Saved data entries
+--

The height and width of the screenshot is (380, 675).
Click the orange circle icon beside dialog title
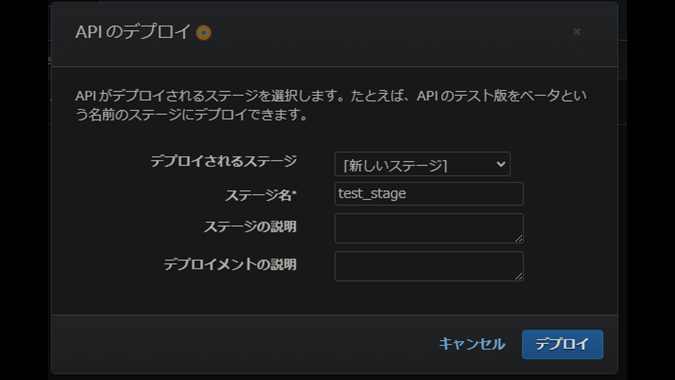[x=204, y=33]
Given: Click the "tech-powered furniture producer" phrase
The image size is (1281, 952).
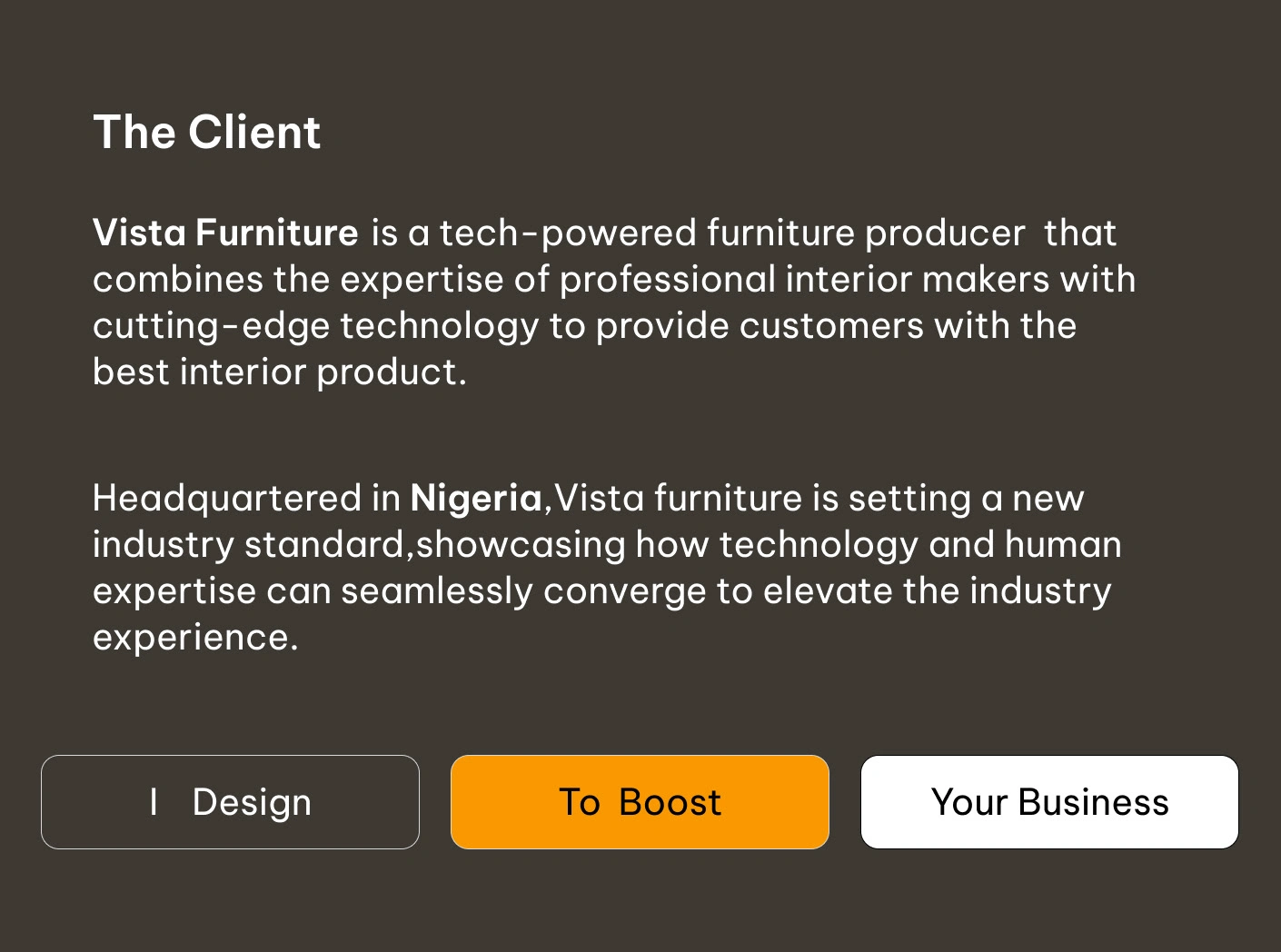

+--

- **What is required**: Retype all the data exactly, please, without pictures.

- **Reply to the exercise**:
The height and width of the screenshot is (380, 675).
Click the orange circle icon beside dialog title
[x=204, y=33]
Given: Click the "tech-powered furniture producer" phrase
The image size is (1281, 952).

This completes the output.